PROMPT >>
Between the line containing "You are a computer-use agent. The height" and the line containing "the Play Store" lies a run of lines; give that run again exactly, with both of those lines, and nothing else from the entries below.

DATA TO EXAMINE >>
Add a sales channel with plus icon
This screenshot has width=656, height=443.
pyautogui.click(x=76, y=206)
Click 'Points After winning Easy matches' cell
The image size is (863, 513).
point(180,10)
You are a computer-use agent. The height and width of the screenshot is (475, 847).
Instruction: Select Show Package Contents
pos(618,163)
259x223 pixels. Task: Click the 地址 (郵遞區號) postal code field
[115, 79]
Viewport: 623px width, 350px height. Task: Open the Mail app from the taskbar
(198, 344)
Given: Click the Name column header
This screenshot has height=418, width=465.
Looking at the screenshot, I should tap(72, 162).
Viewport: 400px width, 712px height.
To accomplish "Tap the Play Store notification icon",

--

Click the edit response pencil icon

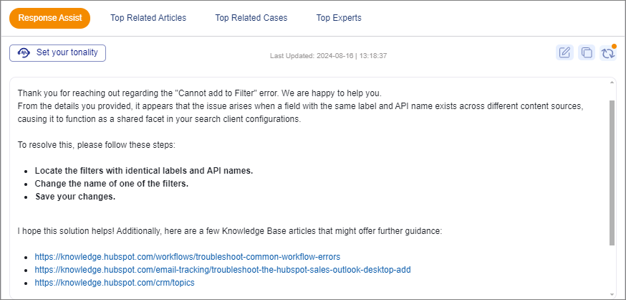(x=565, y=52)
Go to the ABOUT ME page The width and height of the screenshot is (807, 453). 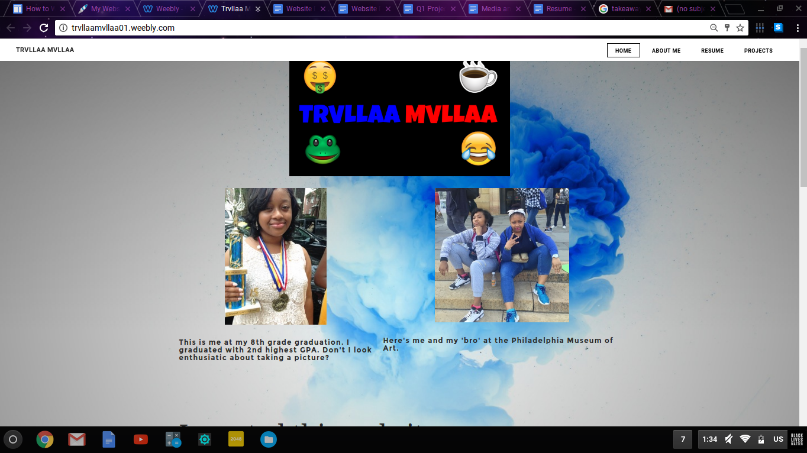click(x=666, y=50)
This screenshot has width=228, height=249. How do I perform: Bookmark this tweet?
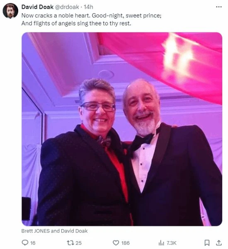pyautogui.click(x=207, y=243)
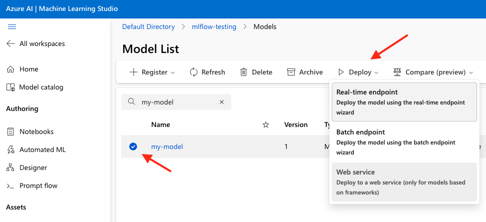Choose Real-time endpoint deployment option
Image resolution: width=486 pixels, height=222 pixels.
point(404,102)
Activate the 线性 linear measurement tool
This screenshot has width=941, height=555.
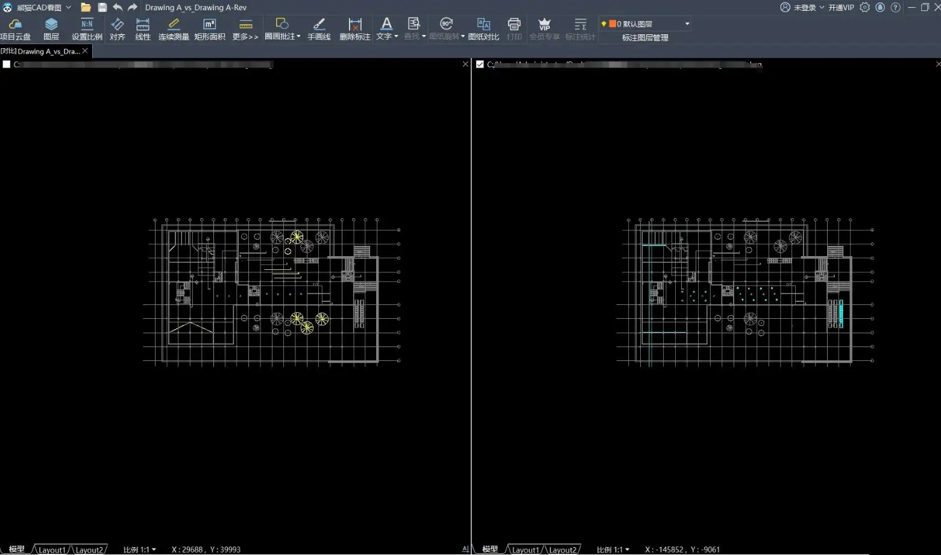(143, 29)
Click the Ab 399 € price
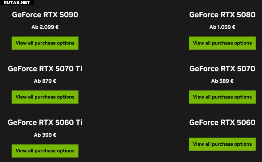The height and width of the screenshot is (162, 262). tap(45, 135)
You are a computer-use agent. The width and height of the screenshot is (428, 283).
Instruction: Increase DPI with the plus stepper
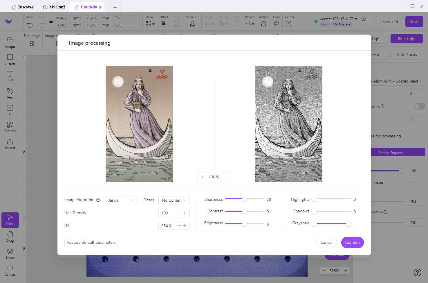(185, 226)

---

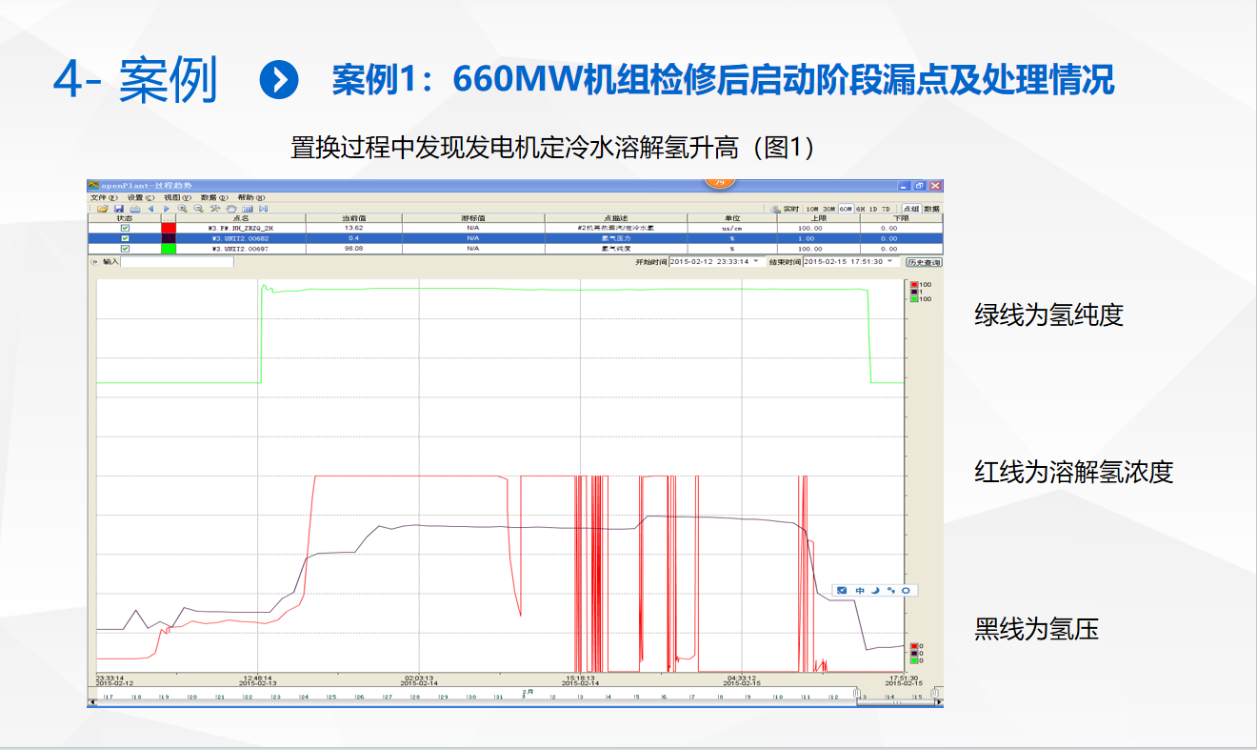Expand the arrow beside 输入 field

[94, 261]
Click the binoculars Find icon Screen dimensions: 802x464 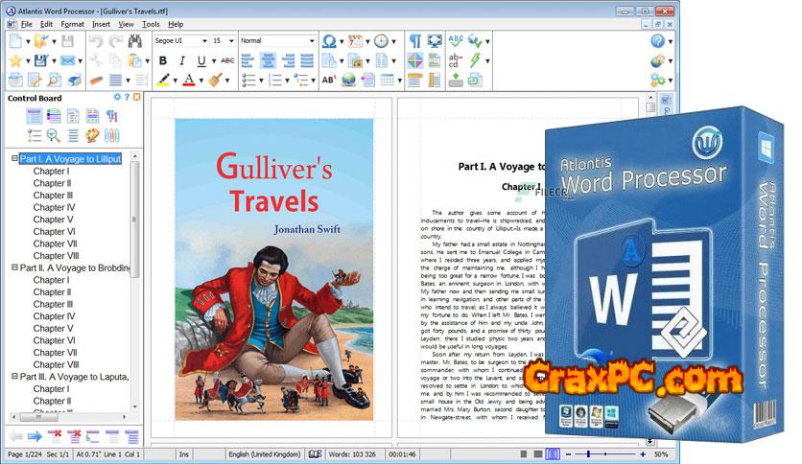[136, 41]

FINISHED TASK >>
You are a computer-use agent. The height and width of the screenshot is (475, 847).
Instruction: Select Show Package Contents
pos(618,163)
259x223 pixels. Task: Click the 地址 (郵遞區號) postal code field
[115, 79]
Viewport: 623px width, 350px height. Task: Open the Mail app from the taskbar
(198, 344)
Given: Click the Name column header
This screenshot has height=418, width=465.
Looking at the screenshot, I should tap(72, 162).
Viewport: 400px width, 712px height.
To accomplish "Tap the Play Store notification icon",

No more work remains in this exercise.